## [Short task]
Please reproduce the part of the listing that opens with the line containing "The width and height of the screenshot is (600, 1067)." and closes with the line containing "Looking at the screenshot, I should pos(36,106).", both lines included.

## [Data records]
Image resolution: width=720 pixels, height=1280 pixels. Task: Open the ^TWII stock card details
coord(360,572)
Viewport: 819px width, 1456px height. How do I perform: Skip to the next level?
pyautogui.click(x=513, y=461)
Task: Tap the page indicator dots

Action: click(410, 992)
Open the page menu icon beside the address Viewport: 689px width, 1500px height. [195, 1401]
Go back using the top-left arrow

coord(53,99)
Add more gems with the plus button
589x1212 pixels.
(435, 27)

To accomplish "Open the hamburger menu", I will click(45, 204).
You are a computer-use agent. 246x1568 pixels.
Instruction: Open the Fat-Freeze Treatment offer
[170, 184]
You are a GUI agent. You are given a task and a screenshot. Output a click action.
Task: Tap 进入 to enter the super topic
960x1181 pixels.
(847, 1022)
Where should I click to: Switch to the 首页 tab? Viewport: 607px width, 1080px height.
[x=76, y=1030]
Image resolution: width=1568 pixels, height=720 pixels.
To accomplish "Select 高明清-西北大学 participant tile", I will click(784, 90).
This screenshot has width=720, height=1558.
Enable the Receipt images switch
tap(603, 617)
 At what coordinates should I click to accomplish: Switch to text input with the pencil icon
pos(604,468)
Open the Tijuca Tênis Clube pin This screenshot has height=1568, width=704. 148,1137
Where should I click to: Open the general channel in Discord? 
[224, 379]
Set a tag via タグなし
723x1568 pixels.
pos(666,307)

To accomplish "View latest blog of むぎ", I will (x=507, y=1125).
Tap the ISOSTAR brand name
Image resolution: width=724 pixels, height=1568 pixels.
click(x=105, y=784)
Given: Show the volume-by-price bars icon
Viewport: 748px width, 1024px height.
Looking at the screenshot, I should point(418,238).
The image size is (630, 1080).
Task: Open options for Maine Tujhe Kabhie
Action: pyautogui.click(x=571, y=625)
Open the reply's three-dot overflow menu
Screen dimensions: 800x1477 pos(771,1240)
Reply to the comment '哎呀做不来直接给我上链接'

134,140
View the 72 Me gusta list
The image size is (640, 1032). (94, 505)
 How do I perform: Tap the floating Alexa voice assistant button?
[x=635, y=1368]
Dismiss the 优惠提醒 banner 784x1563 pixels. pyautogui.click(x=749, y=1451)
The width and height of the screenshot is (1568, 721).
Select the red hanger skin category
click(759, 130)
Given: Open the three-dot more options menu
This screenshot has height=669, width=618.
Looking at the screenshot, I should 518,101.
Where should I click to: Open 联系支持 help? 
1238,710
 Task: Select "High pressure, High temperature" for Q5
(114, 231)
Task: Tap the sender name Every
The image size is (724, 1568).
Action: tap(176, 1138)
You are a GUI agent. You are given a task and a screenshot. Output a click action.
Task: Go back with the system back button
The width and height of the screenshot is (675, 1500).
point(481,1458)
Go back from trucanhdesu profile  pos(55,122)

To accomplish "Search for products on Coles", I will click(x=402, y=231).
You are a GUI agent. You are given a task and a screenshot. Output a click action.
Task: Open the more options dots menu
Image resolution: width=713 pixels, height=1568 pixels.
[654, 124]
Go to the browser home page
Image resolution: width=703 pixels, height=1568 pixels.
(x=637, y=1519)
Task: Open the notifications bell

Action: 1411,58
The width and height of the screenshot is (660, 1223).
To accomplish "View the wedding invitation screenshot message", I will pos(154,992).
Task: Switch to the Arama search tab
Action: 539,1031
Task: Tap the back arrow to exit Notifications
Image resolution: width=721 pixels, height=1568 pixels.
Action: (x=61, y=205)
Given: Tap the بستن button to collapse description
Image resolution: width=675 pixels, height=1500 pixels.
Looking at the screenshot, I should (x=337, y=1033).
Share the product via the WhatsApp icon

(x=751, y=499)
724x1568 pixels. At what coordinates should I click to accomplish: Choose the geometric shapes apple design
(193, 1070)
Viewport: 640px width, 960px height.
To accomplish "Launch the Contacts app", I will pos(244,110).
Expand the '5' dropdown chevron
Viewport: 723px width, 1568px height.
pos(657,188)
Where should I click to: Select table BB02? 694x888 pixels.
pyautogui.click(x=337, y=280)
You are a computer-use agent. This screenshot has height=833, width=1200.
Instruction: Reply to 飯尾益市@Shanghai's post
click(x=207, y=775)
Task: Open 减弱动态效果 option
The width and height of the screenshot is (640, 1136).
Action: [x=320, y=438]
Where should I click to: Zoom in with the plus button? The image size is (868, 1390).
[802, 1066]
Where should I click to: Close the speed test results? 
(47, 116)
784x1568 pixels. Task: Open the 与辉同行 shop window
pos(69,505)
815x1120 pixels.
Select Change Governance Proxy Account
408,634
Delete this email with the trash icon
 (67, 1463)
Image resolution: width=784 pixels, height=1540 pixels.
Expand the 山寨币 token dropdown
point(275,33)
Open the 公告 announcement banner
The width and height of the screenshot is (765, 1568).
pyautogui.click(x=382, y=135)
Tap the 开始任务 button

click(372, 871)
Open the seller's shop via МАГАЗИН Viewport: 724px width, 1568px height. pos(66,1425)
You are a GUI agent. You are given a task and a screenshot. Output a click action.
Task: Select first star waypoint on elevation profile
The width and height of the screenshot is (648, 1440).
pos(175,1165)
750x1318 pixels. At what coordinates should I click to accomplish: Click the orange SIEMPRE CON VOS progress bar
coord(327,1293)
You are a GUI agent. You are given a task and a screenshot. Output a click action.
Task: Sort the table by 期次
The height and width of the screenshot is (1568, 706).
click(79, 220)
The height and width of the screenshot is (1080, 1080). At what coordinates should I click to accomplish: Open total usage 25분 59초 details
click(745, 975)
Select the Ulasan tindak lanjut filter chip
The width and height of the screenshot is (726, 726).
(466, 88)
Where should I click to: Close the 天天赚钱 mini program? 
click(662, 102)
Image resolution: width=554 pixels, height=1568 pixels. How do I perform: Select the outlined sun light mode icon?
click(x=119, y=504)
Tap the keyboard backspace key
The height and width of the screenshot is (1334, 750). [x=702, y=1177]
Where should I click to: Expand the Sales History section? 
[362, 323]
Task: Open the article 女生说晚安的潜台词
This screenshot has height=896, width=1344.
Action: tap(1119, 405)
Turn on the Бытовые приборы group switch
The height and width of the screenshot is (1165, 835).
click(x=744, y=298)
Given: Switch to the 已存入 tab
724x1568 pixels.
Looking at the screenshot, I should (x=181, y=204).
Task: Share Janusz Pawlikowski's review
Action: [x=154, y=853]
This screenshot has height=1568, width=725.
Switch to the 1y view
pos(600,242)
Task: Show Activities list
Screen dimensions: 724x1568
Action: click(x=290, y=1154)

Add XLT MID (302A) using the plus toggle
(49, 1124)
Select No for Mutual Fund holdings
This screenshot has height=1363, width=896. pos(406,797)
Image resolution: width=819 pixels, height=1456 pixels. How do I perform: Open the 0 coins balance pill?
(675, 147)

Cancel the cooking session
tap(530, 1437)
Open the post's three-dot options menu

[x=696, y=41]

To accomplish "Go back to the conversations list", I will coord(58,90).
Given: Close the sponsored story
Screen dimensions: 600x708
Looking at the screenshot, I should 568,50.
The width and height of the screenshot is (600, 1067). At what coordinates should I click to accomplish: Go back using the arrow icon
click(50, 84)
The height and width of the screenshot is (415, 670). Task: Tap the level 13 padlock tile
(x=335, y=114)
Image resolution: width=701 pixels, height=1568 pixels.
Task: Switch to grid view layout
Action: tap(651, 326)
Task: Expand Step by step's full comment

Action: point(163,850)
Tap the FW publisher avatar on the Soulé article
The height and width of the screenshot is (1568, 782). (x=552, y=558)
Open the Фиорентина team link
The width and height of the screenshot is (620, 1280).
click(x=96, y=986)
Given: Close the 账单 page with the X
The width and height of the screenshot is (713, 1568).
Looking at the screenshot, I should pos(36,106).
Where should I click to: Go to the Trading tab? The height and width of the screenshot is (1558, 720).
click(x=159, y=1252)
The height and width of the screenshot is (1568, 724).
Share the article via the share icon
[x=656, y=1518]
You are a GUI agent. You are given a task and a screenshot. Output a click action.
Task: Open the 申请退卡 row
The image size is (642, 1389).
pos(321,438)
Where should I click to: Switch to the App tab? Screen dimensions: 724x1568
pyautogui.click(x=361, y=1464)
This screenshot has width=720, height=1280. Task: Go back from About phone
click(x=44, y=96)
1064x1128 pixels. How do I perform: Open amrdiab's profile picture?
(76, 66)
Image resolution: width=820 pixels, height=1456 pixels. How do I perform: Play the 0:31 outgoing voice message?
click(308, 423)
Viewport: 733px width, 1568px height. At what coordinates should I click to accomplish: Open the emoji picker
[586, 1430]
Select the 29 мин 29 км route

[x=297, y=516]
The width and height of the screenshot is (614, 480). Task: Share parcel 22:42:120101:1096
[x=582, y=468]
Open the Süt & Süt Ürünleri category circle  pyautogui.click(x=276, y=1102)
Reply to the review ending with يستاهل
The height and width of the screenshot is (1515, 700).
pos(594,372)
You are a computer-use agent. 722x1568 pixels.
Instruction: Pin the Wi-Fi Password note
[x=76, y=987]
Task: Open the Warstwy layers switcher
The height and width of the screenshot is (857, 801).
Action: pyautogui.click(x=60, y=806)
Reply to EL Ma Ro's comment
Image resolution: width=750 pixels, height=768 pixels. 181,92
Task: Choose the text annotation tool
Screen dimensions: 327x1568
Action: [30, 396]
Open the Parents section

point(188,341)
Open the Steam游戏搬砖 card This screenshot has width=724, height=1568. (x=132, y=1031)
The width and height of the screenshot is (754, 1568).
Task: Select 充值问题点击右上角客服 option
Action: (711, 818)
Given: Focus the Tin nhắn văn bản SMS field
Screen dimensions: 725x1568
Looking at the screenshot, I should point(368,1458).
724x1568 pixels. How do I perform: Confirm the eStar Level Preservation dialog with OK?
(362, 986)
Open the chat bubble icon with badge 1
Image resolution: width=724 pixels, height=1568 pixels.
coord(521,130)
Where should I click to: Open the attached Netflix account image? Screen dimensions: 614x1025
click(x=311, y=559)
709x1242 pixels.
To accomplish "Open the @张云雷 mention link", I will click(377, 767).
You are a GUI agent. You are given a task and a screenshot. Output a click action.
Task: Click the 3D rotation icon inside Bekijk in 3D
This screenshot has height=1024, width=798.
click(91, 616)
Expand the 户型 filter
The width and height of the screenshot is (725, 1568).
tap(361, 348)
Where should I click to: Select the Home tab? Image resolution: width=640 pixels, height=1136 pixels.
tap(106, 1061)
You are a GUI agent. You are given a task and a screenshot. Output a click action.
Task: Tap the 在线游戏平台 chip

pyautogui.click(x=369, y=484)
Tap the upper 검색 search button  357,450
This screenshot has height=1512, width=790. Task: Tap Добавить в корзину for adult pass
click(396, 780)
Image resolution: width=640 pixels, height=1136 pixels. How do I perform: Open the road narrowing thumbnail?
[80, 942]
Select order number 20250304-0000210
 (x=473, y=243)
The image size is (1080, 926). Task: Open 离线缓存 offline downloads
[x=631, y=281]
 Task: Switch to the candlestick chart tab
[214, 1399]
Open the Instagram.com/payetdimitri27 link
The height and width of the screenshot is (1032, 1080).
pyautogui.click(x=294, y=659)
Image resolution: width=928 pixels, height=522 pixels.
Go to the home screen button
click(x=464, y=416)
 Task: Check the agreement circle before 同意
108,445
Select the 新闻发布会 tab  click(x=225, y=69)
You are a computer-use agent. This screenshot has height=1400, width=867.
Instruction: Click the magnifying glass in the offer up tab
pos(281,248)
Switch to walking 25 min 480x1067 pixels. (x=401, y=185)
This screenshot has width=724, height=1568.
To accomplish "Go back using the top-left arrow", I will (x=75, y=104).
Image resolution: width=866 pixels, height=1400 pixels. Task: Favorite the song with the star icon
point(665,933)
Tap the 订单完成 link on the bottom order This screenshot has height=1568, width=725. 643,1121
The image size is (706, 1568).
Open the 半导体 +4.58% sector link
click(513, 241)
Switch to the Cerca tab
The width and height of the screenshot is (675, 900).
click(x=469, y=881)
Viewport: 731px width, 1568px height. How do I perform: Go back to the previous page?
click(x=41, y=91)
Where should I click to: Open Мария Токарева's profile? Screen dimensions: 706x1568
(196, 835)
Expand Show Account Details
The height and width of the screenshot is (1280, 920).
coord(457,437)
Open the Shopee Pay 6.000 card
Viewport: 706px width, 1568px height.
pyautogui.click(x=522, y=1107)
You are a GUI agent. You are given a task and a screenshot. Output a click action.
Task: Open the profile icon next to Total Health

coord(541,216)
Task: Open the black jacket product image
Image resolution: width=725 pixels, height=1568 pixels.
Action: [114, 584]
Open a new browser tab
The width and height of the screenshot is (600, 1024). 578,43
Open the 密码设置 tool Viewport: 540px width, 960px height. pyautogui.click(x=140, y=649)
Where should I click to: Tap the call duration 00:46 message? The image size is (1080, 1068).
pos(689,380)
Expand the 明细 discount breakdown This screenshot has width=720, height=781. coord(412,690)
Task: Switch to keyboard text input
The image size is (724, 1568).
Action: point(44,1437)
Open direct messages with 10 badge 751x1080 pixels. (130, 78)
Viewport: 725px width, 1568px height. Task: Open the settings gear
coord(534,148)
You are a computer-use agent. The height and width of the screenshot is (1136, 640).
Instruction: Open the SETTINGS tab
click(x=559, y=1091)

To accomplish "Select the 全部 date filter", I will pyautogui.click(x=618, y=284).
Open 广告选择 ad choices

## [Final result]
The width and height of the screenshot is (600, 1067). At what coordinates should I click to accomplish: Go back using the arrow icon
click(50, 84)
The height and width of the screenshot is (415, 670). Task: Tap the level 13 padlock tile
(x=335, y=114)
Image resolution: width=701 pixels, height=1568 pixels.
Task: Switch to grid view layout
Action: tap(651, 326)
Task: Expand Step by step's full comment

Action: point(163,850)
Tap the FW publisher avatar on the Soulé article
The height and width of the screenshot is (1568, 782). (x=552, y=558)
Open the Фиорентина team link
The width and height of the screenshot is (620, 1280).
click(x=96, y=986)
Given: Close the 账单 page with the X
The width and height of the screenshot is (713, 1568).
Looking at the screenshot, I should pos(36,106).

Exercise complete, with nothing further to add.